═════ Provided material

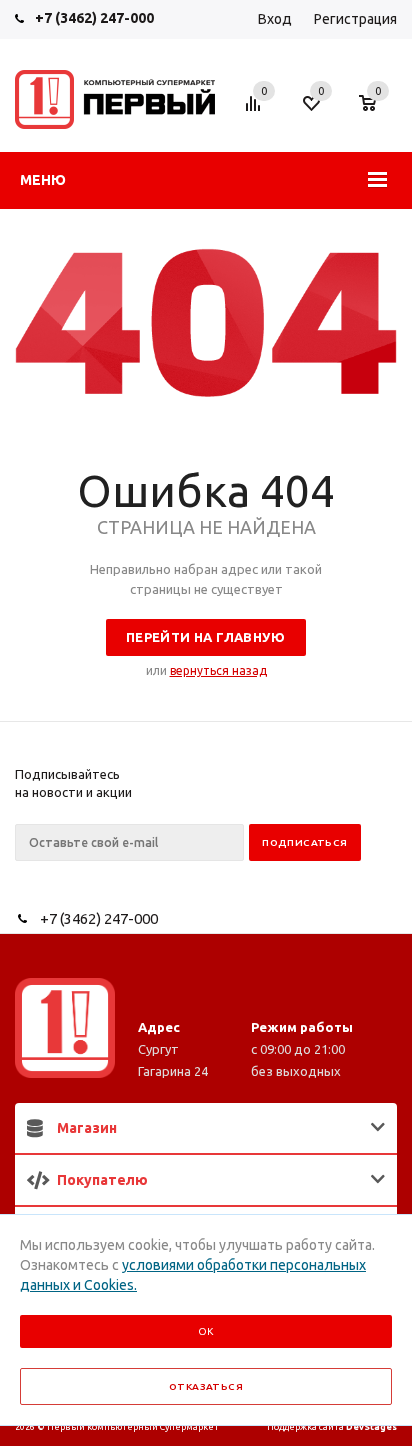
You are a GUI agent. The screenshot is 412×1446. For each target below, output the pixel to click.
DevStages (371, 1427)
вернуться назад (218, 670)
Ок (206, 1331)
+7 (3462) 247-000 (94, 18)
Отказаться (206, 1386)
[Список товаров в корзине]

══════════

_About this exercise_
Print the material above once more, exactly. No pictures belong in it.

_Your solution_
You are a GUI agent. The screenshot is 412×1446. For each target below, output the pixel to click.
DevStages (371, 1427)
вернуться назад (218, 670)
Ок (206, 1331)
+7 (3462) 247-000 (94, 18)
Отказаться (206, 1386)
[Список товаров в корзине]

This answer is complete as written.